3. Relieving pain and discomfort
 Provide a variety of comfort measures (e.g., application of heat or cold; massage,
position changes, rest; foam mattress, supportive pillow, splints; relaxation
techniques, diversional activities).
 Administer anti-inflammatory, analgesic, and slow- acting antirheumatic
medications as prescribed.
 Individualize medication schedule to meet patient’s need for pain management.
 Encourage verbalization of feelings about pain and chronicity of disease.
 Teach pathophysiology of pain and rheumatic disease, and
 Assist patients to recognize that pain often leads to unproven treatment methods.
Assist in identification of pain that leads to use of unproven methods of
treatment.
 Assess for subjective changes in pain.
Medical Management
1. Rest and exercise. There should be a balance of rest and exercise planned for a
patient with RA.
2. Biologic response modifiers. An alternative treatment approach for ra, biologic
response modifiers, has emerged, wherein a group of agents that consist of molecules
produced by cells of the immune system participate in the inflammatory reactions.

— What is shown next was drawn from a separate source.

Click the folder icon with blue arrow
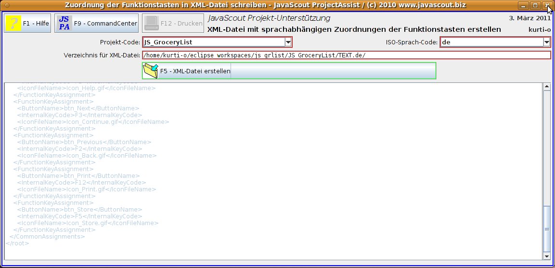This screenshot has width=555, height=268. point(151,71)
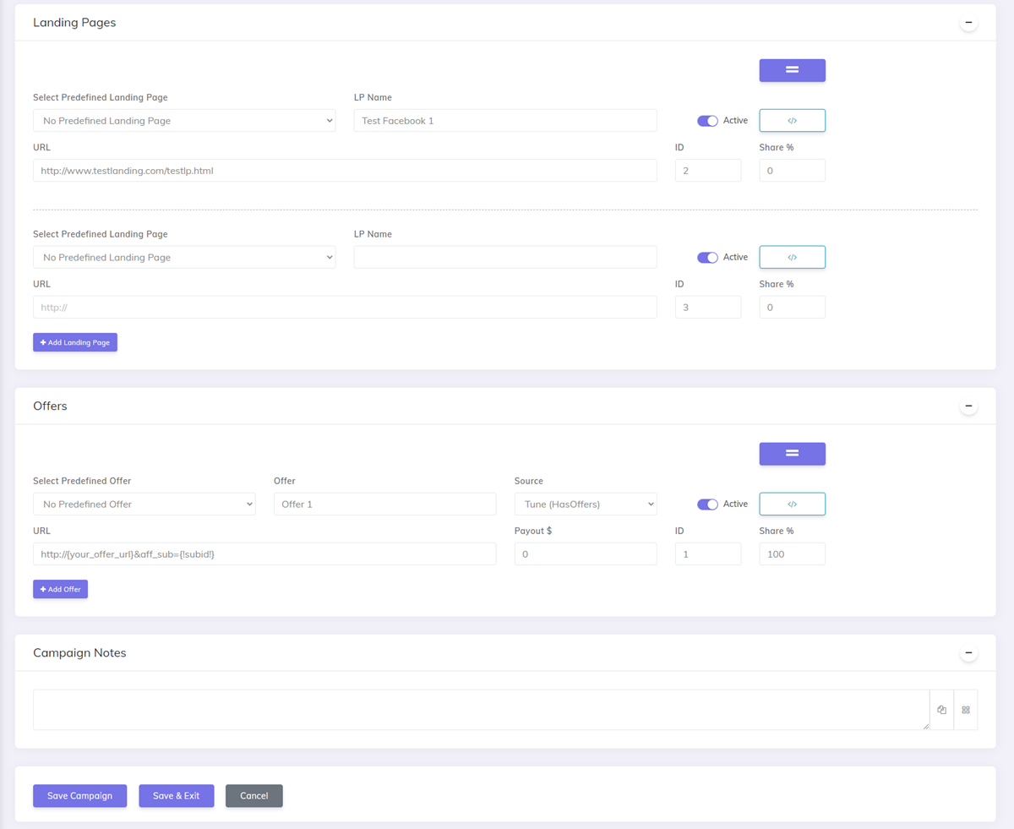
Task: Click inside the Campaign Notes text area
Action: 482,709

3. Therapy. A formal program with occupational and physical therapy is prescribed to
educate the patient about the principles of joint protection, pacing activities, work
simplification, range of motion, and muscle-strengthening exercises. Nutrition. Food
selection should include the daily requirements from the basic food groups, with
emphasis on foods high in vitamins, protein, and iron for tissue building and repair.
Surgical Management
1. Reconstructive surgery. It is indicated when pain cannot be relieved by conservative
measures and the threat of loss of independence is eminent.
2. Synovectomy. It is the excision of the synovial membrane.

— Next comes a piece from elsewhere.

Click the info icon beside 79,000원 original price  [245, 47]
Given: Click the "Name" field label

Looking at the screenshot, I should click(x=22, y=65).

3. Tenorrhaphy. It is the suturing of a tendon.
4. Arthrodesis. It is the surgical fusion of the joint. Arthroplasty. Arthroplasty is the
surgical repair and replacement of the joint.

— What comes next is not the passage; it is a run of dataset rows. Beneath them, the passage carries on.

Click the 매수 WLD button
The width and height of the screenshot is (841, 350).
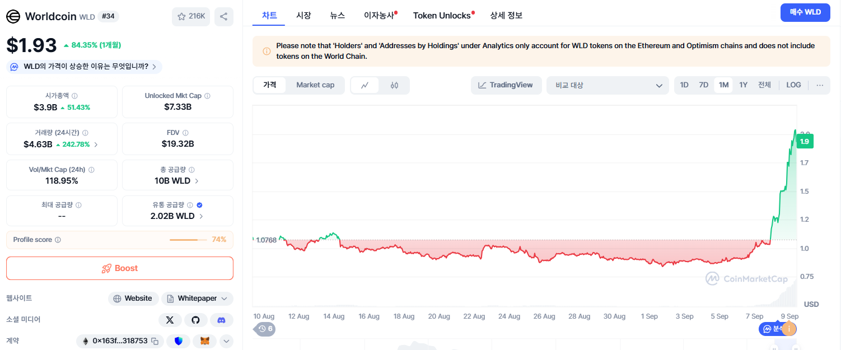tap(805, 12)
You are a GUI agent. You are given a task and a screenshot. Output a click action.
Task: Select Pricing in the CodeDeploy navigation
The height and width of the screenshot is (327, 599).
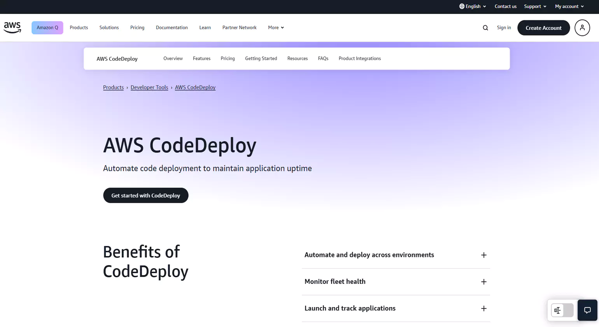coord(228,58)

Pharmacologic Intervention
1. Early rheumatoid arthritis.
NSAIDS. COX-2 medications block the enzyme involved in inflammation while
leaving intact the enzyme involved in protecting the stomach lining. Methotrexate.
Methotrexate is currently the standard treatment of RA because of its success in
preventing both joint destruction and long- term disability. Analgesics. Additional
analgesia may be prescribed for periods of extreme pain.
2. Moderate erosive rheumatoid arthritis.
Cyclosporine. Neoral, An immunosuppressant is added to enhance the disease
modifying effect of methotrexate.
3. Persistent, erosive rheumatoid arthritis.
Corticosteroids. Systemic corticosteroids are used when the patient has
unremitting inflammation and pain or needs a “bridging” medication while waiting for
slower dmards to begin taking effect.
4. Advanced, unremitting rheumatoid arthritis.
Immunosuppressants. Immunosuppressive agents are prescribed because of
their ability to affect the production of antibodies at the cellular level. Antidepressants.
For most patients with ra, depression and sleep deprivation may require the short-term
use of low-dose antidepressants such as amitriptyline, paroxetine, or sertraline, to
reestablish an adequate sleep pattern and to manage chronic pain.
References
(n.d.). Retrieved from https://www.cdc.gov/arthritis/basics/rheumatoid-
arthritis.html#:~:text=Rheumatoid%20arthritis%2C%20or%20RA%2C
%20is,usually%20many%20joints%20at%20once.
Hinkle, J. L., Cheever, K. H., & Overbaugh, K. J. (2022). Brunner & Suddarth's textbook
of medical-surgical nursing. 15th edition. Philadelphia, Wolters Kluwer Health.
Norris, T. L. (2019). Porth's pathophysiology: Concepts of altered health states (10th
ed.). Philadelphia, PA: Wolters Kluwer.